Generating all possible combinations of characters in a string - python

Say I have a string list:
li = ['a', 'b', 'c']
I would like to construct a new list such that each entry of the new list is a concatenation of a selection of 3 entries in the original list. Note that each entry can be chosen repeatedly:
new_li=['abc', 'acb', 'bac', 'bca', 'cab', 'cba', 'aab', 'aac',....'aaa', 'bbb', 'ccc']
The brutal force way is to construct a 3-fold nested for loop and insert each 3-combination into the new list. I was wondering if there is any Pythonic way to deal with that? Thanks.
Update:
Later I will convert the new list into a set, so the order does not matter anyway.

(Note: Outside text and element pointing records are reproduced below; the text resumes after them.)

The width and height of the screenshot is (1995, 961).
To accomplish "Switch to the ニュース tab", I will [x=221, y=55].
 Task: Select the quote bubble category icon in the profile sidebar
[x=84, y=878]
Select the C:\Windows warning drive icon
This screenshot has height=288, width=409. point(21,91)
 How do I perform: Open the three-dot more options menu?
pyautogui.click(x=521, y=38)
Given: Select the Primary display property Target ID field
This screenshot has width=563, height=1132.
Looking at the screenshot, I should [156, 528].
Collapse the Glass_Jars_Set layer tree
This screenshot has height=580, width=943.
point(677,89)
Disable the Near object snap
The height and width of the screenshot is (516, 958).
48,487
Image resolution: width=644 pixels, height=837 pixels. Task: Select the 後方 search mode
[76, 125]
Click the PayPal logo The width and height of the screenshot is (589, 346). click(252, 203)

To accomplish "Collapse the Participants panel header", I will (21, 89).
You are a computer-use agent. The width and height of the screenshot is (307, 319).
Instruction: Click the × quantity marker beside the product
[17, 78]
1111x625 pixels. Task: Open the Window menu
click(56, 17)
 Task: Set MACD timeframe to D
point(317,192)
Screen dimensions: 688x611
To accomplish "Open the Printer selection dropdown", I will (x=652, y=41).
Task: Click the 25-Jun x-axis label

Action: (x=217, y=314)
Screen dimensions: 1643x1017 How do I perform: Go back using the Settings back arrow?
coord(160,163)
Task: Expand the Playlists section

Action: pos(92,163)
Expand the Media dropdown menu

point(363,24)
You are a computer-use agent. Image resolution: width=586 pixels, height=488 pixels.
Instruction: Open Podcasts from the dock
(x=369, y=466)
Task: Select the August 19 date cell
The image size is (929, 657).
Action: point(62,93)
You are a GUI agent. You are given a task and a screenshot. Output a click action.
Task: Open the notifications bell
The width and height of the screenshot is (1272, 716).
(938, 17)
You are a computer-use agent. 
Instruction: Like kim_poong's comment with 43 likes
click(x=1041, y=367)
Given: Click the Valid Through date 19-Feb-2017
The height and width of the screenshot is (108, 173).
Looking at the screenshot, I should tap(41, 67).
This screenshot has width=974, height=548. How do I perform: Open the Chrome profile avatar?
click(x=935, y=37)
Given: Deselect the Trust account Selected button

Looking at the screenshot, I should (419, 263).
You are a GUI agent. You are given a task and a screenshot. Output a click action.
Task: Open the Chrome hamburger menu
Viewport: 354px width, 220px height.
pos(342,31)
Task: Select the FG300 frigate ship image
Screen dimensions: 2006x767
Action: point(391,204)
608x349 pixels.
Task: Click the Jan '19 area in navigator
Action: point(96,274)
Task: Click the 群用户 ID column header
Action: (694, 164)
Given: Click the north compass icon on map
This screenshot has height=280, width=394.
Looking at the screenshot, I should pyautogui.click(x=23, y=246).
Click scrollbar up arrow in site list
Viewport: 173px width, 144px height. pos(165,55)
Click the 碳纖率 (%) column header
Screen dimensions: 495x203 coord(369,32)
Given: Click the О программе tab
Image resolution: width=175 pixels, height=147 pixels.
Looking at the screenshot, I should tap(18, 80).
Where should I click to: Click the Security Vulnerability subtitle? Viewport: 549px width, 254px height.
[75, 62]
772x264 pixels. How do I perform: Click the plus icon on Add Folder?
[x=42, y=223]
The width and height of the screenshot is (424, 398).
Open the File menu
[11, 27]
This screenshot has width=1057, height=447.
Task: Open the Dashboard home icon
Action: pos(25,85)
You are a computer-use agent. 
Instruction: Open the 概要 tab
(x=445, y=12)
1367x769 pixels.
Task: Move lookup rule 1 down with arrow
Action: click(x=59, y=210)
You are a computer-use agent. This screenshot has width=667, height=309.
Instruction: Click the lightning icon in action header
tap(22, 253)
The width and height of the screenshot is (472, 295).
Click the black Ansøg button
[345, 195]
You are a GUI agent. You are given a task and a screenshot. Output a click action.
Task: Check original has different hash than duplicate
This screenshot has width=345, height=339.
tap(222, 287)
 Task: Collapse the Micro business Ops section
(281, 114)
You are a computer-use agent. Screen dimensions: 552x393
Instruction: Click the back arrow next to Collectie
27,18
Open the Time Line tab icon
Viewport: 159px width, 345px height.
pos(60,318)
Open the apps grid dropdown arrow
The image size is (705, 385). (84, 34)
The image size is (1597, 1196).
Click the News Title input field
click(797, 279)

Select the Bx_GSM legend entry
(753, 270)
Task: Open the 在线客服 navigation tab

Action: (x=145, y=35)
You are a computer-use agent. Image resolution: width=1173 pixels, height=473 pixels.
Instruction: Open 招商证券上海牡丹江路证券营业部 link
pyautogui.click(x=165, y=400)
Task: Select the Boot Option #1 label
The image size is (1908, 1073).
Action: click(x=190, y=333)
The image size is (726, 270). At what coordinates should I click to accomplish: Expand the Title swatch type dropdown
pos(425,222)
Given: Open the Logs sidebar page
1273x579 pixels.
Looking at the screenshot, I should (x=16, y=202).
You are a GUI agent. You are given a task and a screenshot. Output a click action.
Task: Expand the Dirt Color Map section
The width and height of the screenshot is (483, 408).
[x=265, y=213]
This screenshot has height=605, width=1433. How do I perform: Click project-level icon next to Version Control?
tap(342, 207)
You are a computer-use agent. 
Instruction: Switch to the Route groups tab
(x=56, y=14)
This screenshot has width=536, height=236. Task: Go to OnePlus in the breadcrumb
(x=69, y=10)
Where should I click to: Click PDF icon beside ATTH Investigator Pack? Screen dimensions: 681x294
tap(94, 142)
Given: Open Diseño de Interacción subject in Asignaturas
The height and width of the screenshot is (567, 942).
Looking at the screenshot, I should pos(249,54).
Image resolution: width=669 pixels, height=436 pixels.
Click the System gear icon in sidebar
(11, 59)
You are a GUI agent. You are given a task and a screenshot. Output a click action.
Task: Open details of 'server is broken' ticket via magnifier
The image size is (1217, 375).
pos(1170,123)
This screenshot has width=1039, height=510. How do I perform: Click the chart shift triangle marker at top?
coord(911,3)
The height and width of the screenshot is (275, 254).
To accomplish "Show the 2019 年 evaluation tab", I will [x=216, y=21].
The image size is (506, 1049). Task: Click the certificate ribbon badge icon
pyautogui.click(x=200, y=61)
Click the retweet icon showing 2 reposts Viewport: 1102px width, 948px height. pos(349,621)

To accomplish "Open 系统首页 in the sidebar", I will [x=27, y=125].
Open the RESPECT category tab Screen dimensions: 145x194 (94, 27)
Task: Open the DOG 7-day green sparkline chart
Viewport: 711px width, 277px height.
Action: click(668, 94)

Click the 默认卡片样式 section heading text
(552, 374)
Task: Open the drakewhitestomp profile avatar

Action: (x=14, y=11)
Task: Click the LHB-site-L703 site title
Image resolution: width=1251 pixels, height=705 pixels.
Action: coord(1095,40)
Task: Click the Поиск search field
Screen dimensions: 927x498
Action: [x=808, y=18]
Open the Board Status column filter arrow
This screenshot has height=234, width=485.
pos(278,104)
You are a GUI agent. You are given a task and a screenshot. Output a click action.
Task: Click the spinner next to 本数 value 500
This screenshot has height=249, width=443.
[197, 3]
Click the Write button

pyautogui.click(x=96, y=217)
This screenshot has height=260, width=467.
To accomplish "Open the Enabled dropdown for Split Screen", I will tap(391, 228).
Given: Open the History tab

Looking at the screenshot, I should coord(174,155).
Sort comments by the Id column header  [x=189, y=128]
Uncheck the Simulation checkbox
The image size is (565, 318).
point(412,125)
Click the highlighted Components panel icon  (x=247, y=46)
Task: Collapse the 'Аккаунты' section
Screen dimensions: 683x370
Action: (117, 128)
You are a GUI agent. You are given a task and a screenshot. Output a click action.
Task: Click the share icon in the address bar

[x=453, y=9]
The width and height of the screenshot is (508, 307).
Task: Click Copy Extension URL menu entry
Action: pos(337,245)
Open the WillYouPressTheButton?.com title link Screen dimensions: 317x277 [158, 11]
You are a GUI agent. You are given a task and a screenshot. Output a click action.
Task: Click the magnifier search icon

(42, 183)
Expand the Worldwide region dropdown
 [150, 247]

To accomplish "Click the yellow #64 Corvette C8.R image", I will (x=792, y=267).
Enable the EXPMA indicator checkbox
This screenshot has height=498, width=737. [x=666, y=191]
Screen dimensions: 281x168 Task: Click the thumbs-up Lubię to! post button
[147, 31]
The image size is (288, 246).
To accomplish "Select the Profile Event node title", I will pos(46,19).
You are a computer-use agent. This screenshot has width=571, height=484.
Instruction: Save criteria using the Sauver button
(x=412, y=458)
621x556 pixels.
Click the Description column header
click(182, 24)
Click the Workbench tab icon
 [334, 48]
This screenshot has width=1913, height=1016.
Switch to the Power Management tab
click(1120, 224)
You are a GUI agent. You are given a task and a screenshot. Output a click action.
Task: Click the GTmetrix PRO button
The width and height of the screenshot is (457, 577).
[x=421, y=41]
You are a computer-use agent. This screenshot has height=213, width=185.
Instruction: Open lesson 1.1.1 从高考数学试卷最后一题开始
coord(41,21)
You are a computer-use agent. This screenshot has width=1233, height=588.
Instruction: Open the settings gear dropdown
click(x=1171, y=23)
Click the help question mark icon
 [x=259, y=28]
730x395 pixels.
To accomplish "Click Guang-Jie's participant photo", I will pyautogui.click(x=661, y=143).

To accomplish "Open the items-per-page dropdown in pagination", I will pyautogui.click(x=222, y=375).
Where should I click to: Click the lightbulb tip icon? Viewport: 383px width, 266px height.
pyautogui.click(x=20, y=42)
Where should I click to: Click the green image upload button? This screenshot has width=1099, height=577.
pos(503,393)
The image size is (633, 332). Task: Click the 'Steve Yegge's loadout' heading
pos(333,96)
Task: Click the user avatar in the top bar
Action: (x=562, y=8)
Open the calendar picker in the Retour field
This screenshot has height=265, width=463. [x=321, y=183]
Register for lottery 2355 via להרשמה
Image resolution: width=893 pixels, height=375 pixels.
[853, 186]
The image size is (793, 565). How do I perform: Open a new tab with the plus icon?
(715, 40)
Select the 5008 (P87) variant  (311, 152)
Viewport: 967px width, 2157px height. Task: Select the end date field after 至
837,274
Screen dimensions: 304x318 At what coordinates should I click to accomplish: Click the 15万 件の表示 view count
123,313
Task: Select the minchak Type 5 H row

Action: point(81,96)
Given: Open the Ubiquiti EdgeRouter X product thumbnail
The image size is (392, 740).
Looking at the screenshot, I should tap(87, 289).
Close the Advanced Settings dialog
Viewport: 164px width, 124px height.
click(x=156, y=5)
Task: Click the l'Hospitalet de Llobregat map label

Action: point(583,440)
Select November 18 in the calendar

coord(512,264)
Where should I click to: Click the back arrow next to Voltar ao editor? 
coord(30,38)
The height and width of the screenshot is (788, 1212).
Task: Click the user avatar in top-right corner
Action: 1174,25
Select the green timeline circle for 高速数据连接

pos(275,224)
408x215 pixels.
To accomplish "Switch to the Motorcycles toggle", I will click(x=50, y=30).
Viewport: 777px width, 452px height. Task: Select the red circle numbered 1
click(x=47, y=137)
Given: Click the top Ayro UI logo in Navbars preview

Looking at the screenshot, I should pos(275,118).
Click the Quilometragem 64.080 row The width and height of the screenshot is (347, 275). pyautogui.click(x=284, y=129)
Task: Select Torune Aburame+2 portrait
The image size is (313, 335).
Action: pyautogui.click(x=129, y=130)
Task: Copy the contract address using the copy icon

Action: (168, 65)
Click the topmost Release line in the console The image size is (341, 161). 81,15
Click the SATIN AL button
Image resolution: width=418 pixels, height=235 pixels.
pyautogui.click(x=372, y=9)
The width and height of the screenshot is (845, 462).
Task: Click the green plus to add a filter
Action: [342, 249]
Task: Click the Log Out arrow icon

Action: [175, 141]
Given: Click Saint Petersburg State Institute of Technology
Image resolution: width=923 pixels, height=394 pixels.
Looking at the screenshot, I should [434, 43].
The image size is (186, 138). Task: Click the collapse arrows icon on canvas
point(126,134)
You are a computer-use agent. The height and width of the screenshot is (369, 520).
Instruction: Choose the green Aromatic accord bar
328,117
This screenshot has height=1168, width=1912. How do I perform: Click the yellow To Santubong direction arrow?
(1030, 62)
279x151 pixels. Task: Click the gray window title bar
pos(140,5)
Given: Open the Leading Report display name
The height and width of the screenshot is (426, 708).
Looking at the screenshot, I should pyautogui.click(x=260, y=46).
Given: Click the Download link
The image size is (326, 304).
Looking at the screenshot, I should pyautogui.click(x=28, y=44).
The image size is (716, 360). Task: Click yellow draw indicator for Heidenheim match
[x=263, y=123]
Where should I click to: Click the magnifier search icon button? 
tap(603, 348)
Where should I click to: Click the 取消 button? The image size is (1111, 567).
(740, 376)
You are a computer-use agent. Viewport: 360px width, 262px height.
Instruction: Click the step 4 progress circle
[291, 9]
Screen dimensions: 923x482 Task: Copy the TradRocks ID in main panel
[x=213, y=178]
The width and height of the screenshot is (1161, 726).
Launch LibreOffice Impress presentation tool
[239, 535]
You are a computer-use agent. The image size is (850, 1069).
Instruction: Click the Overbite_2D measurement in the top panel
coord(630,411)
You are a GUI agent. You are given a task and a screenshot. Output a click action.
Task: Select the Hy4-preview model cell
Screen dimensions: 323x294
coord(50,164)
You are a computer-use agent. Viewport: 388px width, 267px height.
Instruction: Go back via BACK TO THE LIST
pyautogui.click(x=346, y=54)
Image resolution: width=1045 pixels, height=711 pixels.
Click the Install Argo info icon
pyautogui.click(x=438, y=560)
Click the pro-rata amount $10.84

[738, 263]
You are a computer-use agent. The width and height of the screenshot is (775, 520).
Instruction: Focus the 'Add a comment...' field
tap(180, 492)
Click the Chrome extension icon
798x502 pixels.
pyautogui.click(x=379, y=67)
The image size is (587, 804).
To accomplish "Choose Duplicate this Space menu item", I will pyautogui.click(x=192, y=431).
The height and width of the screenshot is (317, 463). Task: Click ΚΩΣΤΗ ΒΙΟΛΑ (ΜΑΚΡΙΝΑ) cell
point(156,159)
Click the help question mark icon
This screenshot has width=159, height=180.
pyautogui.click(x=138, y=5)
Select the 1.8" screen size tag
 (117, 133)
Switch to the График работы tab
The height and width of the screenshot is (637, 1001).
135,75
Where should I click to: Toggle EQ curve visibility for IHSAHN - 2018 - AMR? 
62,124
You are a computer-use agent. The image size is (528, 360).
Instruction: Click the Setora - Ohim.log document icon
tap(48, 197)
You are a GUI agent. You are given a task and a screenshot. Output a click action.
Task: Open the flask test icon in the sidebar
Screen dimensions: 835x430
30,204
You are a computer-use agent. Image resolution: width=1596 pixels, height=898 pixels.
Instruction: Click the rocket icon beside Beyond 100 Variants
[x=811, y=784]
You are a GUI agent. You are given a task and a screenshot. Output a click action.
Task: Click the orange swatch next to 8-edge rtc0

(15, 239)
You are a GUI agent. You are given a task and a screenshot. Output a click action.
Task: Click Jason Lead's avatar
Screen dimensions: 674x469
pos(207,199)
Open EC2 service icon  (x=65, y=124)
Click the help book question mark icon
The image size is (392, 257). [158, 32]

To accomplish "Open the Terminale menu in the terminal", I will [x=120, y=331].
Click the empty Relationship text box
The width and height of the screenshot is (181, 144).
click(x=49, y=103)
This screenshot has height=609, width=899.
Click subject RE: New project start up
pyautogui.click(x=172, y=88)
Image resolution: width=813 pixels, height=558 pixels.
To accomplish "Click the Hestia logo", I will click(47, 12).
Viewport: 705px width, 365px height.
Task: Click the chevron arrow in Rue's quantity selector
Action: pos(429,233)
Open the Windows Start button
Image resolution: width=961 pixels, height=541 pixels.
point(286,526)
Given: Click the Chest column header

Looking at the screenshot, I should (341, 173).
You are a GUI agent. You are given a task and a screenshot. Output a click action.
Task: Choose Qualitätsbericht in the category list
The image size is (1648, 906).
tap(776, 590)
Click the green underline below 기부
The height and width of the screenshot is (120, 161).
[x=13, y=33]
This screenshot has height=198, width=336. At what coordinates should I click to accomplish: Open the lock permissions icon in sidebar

This looks like a job for itertools.product.
import itertools
def foo(l):
yield from itertools.product(*([l] * 3))
for x in foo('abc'):
print(''.join(x))
aaa
aab
aac
aba
abb
abc
aca
acb
acc
baa
bab
bac
bba
bbb
bbc
bca
bcb
bcc
caa
cab
cac
cba
cbb
cbc
cca
ccb
ccc
yield from is available to you from python3.3 and beyond. For older version, yield within a loop:
def foo(l):
for i in itertools.product(*([l] * 3)) :
yield i

The best way to get all combinations (also called cartesian product) of a list is to use itertools.product using the len of your iterable as repeat argument (that's where it differs from the other answer):
from itertools import product
li = ['a', 'b', 'c']
for comb in product(li, repeat=len(li)):
print(''.join(comb))
or if you want the result as list:
>>> combs = [''.join(comb) for comb in product(li, repeat=len(li))]
>>> combs
['aaa', 'aab', 'aac', 'aba', 'abb', 'abc', 'aca', 'acb', 'acc', 'baa',
'bab', 'bac', 'bba', 'bbb', 'bbc', 'bca', 'bcb', 'bcc', 'caa', 'cab',
'cac', 'cba', 'cbb', 'cbc', 'cca', 'ccb', 'ccc']
It's a bit cleaner to use the repeat argument than to multiply and unpack the list you have manually.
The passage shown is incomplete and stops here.